KEM S.A. Laboratories, with great satisfaction, is able to present a vegetable agent whose anti-tumor action was known empirically for many years, but in the last twenty years has been scientifically proven, primarily through the clinical studies directed by Dr. Ernesto Contreras Rodriguez and carried out in the Centro Medico y Hospital Del Mar at Playas de Tijuana, B.C.N. Mexico.

This anti-tumor agent is AMYGDALIN (commonly known as Laetrile).

AMYGDALIN is a natural substance that can be found in a variety of species in the vegetable kingdom. The greatest concentration is found in the seeds of the rosaceous fruits, such as the apricot pits and other biter nuts. There are many seeds, cereals and vegetables that contain minimal quantities of Amygdalin and form part of our daily diet.

Various documents from the oldest civilizations such as Egypt at the time of the Pharaohs and from China 2,500 years before Christ mention the therapeutic use of derivatives of bitter almonds. Egyptian papyri from 5,000 years ago mention the use of "aqua amigdalorum" for the treatment of some tumors of the skin. The Greeks and Romans also attributed therapeutic properties to that extract in low doses. But the systematized study of AMYGDALIN really did not begin until the first half of the past century, when the chemist Bohn discovered in 1802 that during the distillation of the water from bitter almonds hydrocyanic acid was released.

Soon many researchers became interested in analyzing this extract and so Robiquet and Boutron isolated, for the first time, a white crystalline substance which they called AMYGDALIN (from amygdala = almond)

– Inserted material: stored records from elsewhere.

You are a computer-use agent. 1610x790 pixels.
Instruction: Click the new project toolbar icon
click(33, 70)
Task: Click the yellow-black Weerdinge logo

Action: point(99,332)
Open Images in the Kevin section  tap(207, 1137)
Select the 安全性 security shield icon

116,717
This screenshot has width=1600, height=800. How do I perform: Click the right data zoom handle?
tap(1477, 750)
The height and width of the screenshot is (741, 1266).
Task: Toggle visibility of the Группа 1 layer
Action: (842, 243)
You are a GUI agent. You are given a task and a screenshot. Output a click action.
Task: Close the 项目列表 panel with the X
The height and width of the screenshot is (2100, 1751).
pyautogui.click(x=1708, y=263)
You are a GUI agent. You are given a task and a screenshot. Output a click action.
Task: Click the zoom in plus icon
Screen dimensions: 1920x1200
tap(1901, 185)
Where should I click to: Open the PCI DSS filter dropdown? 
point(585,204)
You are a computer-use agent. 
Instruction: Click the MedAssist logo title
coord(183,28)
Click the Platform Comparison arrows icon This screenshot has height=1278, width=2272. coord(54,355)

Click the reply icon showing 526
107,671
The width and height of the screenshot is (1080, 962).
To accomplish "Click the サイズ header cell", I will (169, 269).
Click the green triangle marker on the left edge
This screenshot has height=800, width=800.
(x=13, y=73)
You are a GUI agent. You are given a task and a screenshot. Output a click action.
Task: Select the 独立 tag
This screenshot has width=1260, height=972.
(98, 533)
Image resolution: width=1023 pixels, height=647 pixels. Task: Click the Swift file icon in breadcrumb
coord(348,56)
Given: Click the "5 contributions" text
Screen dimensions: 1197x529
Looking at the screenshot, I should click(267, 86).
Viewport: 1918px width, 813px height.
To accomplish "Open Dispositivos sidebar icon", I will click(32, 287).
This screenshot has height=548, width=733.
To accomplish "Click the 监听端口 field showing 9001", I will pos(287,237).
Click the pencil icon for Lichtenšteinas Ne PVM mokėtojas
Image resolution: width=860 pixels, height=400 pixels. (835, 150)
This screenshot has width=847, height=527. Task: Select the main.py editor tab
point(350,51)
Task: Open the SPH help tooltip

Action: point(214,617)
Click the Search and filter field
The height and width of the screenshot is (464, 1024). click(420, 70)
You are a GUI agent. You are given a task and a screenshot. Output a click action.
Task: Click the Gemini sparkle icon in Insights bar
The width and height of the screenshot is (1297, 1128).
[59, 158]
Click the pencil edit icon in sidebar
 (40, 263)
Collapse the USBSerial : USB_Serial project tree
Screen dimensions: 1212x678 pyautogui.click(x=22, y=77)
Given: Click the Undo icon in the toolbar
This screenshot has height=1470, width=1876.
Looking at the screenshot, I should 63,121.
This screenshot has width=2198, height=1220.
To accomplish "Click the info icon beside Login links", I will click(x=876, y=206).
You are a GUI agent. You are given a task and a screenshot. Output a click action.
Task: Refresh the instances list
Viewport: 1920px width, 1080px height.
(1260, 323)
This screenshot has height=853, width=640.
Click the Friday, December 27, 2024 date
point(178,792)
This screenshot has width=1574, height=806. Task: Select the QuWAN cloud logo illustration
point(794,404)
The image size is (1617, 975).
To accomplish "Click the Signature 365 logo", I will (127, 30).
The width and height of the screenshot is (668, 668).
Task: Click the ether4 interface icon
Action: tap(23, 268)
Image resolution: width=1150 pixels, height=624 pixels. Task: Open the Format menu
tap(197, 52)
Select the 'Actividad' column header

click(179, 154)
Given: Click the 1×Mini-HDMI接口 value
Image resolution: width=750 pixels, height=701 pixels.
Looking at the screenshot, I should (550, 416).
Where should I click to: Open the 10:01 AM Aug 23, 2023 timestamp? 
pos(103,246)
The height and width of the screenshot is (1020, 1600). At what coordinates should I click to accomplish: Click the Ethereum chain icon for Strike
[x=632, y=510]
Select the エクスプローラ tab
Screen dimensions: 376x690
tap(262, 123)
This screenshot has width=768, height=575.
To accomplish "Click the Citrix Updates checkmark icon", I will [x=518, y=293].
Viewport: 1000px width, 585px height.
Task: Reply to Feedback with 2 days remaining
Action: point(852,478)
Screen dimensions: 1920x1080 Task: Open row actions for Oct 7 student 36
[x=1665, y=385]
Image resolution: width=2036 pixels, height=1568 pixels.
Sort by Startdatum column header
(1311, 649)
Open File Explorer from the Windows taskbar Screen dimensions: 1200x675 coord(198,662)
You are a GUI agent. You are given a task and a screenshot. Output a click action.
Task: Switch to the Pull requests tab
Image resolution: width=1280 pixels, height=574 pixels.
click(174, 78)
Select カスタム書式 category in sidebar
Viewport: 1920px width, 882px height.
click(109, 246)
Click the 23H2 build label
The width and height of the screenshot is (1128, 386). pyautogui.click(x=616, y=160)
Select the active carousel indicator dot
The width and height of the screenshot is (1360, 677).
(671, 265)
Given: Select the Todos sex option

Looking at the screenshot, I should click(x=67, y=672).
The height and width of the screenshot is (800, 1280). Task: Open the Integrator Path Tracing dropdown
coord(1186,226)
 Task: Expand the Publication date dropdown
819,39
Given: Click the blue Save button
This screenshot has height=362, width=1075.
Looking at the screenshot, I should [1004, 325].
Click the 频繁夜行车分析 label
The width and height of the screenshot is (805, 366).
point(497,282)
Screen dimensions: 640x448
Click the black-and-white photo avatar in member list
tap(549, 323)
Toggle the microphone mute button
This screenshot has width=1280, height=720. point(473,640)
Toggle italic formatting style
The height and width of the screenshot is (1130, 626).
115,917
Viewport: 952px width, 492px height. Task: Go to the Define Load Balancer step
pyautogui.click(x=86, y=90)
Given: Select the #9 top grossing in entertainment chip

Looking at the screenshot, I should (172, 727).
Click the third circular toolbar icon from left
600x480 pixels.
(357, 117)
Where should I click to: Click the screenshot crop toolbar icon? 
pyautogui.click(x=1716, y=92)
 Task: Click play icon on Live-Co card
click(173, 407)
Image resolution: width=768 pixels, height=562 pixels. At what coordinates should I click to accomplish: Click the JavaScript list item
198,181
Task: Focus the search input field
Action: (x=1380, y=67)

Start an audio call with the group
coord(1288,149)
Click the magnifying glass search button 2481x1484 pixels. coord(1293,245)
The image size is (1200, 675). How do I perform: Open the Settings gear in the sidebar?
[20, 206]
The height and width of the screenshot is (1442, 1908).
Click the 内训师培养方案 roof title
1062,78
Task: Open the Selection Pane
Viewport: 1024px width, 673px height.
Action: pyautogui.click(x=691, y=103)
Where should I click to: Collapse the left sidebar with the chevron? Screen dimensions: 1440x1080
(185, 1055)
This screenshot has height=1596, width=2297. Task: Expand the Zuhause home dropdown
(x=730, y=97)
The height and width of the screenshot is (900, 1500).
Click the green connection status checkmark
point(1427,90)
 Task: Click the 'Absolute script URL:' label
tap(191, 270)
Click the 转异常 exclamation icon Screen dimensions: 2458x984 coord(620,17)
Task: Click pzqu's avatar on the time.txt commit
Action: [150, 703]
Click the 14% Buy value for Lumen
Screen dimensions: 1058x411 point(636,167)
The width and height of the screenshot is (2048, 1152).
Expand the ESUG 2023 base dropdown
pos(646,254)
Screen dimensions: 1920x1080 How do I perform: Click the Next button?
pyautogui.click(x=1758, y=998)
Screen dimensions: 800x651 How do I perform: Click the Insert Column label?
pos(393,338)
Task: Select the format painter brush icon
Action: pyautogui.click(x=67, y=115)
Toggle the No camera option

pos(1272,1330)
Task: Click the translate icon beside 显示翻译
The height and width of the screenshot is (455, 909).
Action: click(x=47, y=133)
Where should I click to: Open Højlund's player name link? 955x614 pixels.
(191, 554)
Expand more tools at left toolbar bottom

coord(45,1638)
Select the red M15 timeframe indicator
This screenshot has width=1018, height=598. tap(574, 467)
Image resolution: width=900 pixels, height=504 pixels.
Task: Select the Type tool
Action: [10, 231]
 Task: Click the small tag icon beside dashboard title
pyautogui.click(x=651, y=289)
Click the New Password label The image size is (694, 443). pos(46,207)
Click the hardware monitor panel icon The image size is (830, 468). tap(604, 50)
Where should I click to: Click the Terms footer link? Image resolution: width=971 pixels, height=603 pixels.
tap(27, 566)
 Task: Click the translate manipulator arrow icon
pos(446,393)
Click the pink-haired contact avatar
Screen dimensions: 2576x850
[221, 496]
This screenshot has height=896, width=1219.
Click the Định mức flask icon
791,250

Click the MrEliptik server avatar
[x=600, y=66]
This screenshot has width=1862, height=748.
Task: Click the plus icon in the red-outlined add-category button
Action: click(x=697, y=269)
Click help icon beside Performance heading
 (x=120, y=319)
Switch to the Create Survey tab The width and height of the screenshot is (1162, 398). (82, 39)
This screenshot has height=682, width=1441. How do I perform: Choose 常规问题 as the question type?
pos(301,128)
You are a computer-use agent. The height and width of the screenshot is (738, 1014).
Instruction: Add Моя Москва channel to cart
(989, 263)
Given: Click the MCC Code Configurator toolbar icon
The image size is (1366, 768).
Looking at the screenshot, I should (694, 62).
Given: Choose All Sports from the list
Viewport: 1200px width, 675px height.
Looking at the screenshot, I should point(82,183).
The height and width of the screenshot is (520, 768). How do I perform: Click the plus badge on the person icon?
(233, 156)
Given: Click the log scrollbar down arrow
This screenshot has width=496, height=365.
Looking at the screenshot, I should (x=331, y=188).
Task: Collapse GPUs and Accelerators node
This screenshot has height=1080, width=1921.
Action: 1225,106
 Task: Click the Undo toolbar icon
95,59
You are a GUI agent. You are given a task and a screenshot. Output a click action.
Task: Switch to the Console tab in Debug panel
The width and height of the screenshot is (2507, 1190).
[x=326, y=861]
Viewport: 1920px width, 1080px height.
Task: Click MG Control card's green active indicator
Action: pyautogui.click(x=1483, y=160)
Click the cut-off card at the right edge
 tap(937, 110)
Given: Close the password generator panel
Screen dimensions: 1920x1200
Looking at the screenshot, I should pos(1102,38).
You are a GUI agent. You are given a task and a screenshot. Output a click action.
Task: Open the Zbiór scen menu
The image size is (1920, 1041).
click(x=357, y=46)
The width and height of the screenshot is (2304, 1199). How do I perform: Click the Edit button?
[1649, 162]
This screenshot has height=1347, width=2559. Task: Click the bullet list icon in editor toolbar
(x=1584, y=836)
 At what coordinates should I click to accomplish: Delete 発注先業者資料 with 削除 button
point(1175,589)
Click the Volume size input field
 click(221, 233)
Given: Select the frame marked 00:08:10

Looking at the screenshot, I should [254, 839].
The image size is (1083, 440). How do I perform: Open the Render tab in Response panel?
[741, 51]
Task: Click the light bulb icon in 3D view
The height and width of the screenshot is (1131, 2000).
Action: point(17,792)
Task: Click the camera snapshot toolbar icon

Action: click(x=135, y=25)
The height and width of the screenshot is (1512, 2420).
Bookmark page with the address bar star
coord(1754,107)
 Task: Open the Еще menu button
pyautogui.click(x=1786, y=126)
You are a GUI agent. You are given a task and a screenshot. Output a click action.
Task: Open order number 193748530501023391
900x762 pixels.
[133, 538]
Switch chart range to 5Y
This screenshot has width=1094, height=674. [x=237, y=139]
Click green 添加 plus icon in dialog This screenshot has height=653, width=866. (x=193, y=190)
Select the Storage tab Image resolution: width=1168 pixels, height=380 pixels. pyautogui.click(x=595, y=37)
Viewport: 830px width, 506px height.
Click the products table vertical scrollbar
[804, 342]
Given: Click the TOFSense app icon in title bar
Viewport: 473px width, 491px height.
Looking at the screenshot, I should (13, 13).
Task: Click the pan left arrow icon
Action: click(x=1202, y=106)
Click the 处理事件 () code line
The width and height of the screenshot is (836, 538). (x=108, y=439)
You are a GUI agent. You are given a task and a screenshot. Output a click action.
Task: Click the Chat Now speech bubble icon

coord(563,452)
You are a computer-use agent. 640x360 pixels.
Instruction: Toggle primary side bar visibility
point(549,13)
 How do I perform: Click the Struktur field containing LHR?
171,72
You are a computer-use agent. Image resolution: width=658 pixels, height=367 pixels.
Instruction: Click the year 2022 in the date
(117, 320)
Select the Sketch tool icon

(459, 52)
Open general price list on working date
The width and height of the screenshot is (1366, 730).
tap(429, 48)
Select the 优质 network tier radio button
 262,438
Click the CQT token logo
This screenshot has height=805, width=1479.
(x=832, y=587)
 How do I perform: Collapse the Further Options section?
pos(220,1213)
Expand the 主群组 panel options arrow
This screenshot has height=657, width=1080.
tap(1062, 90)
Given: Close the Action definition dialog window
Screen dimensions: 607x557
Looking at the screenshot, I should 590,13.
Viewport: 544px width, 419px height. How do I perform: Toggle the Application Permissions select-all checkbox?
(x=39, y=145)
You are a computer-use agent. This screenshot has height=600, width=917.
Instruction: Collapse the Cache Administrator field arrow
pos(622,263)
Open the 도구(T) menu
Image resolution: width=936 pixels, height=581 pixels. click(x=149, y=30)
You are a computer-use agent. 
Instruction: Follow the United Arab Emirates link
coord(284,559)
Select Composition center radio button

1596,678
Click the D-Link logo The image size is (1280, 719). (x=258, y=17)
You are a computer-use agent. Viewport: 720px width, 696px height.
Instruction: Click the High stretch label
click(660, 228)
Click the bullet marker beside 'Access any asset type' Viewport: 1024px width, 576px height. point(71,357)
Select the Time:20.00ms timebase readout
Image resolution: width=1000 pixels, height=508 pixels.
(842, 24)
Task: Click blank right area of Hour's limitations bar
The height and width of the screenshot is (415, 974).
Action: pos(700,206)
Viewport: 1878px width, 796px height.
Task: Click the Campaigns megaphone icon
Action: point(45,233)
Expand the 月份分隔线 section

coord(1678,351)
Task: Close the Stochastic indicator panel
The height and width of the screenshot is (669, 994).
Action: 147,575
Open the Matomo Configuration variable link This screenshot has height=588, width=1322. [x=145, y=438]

Leiberg and Wholler in 1937 isolated an enzymatic compound from sweet almonds, also present in the biter ones, which they called emulsin. They later reported that emulsin broke AMYGDALIN down into three compounds: glucose, hydrocyanic acid, and benzaldehyde.

Studies from that time, performed by several authors, can summarize the declaration made by Otto Jacobsen in his book "Die Glucoside" in 1887: "AMYGDALIN is not toxic," and gives 99 references from studies made within the 20 years prior to his publication.